In Regards to Chapters 1 through Chapter 4 of
Jonathan Letham's Girl in Landscape
5 February 1999
On the opening side note, some scientists know how to terraform Mars: I've heard speculation that even on terraforming the Moon. But the bottom line is the speculation means nothing until they actually go and try it.
Or does it? Consider Israel, the Jews have taken a desert and transformed it into a garden. While it may be a bit more difficult to make an atmosphere breathable, and certainly more work to terraform an entire planet, it seems quite possible, providing we can get to the planet we wish to terraform.
On an aside to the aside, I'd like to recommend Frank Herbert's Dune, Mike Resnik's Paradise, Larry Niven and Jerry Pournelle's Legacy of Herot, and Dave Wolverton's Serpent Catch as interesting science fiction novels where terraforming plays a central theme.
Letham does a great job of raising unanswered questions in the first few chapters of the book, such as "Who are the Archbuilders?" and "What are household deer?" and the big question "What shall become of this family when they get to the new world?" This last perhaps sets us up for a "Lost in Space" type of feel, since it's among the rare instances of science fiction (at least to my knowledge) where we encounter children being thrust off Earth and into the unknown universe.
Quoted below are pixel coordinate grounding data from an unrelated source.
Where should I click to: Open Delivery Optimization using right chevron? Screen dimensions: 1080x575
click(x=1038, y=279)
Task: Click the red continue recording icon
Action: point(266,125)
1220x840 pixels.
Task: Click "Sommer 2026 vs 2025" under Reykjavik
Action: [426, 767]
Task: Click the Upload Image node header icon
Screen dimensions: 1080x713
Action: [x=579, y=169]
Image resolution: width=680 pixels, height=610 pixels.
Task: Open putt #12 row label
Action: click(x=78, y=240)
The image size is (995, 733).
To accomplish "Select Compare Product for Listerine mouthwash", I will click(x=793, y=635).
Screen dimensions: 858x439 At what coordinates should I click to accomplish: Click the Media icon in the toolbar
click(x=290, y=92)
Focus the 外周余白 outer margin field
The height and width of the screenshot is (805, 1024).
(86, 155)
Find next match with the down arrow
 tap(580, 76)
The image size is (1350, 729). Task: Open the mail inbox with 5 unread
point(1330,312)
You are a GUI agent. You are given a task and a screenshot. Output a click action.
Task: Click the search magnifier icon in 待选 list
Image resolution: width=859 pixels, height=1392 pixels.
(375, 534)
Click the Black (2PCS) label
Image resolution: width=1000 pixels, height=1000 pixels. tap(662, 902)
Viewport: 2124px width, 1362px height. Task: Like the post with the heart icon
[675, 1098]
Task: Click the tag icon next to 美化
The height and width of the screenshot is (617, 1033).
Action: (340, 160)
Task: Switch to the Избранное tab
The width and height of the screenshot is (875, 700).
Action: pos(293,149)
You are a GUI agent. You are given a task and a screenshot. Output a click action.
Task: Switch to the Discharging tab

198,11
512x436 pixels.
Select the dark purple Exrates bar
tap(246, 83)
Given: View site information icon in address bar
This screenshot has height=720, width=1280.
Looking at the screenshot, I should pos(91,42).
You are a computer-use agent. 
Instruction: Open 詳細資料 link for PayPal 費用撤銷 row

However that comparison can not be taken to far since the Robinson's maintained a mother and remained a functional family.
It is undeniable that the beginning of this book is post-holocaust. How important that is, beyond being a motivating factor for this family to leave Earth, even while not so problematic to keep other families away, is questionable. Living underground kind of reminds me of Logan's Run, although these novels had little else in common. A more significant relationship can be drawn to Ben Elton's Stark in which we watch humanity make this world unfit for habitation.
The beach is dangerous. This is merely an extrapolation of what we already see from our own experiences at the beach.
The beginning of this book supplies us with many images of death, instantly belying any temptations to read this as a "Lost in Space ripoff". It helps to show how destroying our world is simultaneously destroying us and helps prepare us for the heavy issues which the novel laterintroduces. It also prepares us for something less than a happy Utopian ending since we are shown death as a reality.
This is particularly relevant since we see the mother die of cancer. I personally felt the timing and method of her death were just too convenient. Seems healthy and then instantly gets sick and dies just before they leave Earth. Granted, Letham would have told a different story if he did not kill the mother, but I think he could have found another way to do it that would have been better integrated. Perhaps the mother should be dead before the book begins. Or perhaps she should die of complications within a cryogenic unit. Her instant cancer, instant death just seemed to be out of nowhere and too convienent.
It did not bother me that Letham decided to throw out the mother and had an idiot father. Granted, these were not original ideas, but they did not seem impossible nor improbable and the book would have been significantly different if he did not.
We are shown that Pella is maturing into a woman, thirteen, and we are even told of her first period. Not sure how to interpret this last fact. It seemed gratutous, except for in a minor way reinforcing that this girl has already begun to physically mature. Perhaps it's because I'm not a woman, but the passage didn't say much to me. Women bleed, and?